What should probably happen right now is that Martinez trade’s lineup spots with Jhonny Peralta (who has been swinging a good stick) and drop down to #7 in the order. I’d say lower, but he’s still out-hitting Avila. Jim Leyland does not like to do that sort of thing, unfortunately. When lineup positions never change, players are going to feel like one is “theirs” and any change is punishment. So we’re going to cross our fingers and hope for a bit longer and wait for Martinez to turn things around, while keeping him in the spot where his bad bad can do the most damage to the offense. In the longer term, though that might simply mean “around the trade deadline”, the Tigers are going to have to start thinking about whether they can afford to keep throwing Martinez out there every day. He’s already being paid, so he’s effectively “free”. That should matter on a team that is pushing it’s payroll limits.

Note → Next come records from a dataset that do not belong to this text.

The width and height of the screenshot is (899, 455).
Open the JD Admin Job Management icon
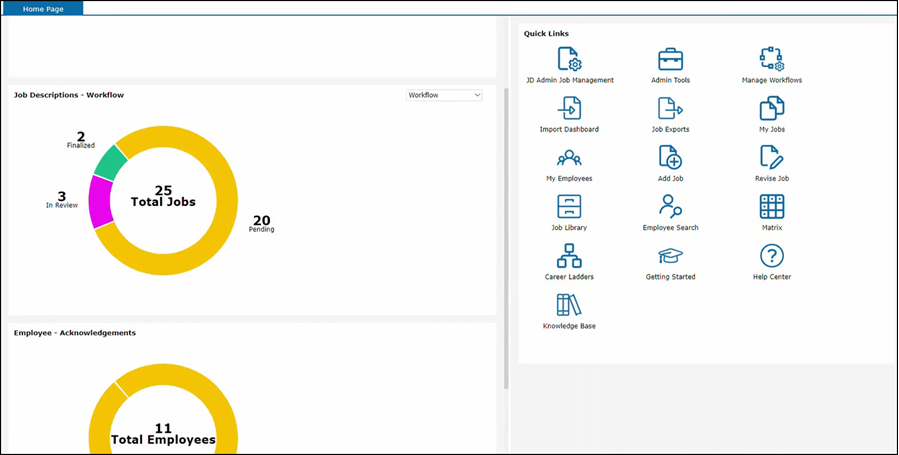(x=569, y=59)
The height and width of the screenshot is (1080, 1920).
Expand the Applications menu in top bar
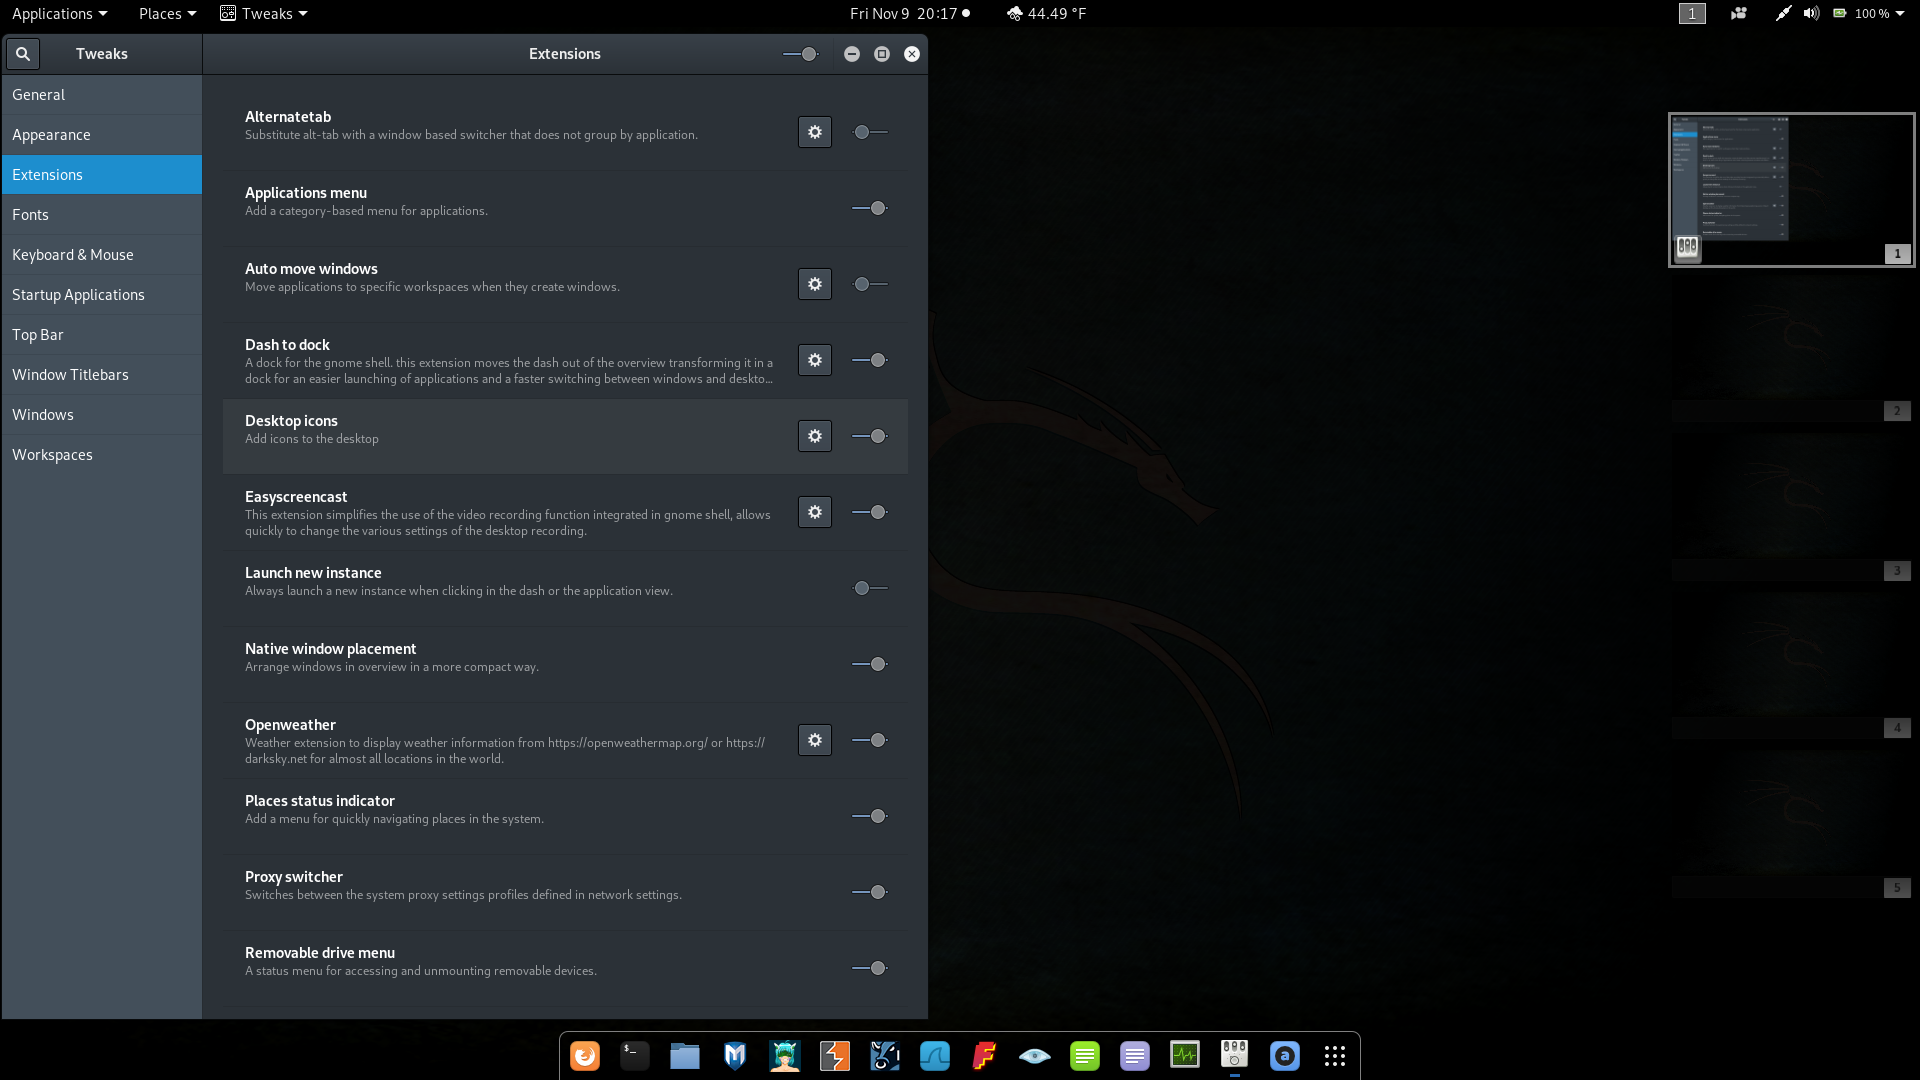59,14
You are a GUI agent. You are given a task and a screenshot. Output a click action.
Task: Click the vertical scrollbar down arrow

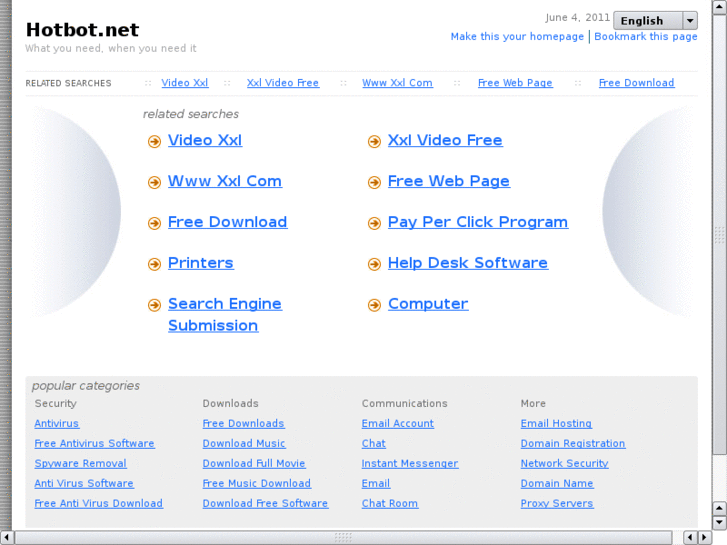tap(719, 522)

The Tigers have some decent (if green) young hitters down in AAA, but they really don’t have anyone who is a prototypical DH – a positionless masher – or a prototypical #5 hitter – all isolated power and no plate discipline. They certainly could find a DH on the open market that could give them production below average but above replacement level – which would be loads better than what they are getting now and better than what they got last year as well. But… when do you determine that enough is enough? When do you decide that a guy isn’t likely to break out of a slump? Cutting bait seems to be the popular plan with fans, but that may be only because once a player is gone you don’t see him anymore. You could simply assume that Raburn is out of baseball or stinking it up in AAA right now. He isn’t, his OPS for the Indians is .881.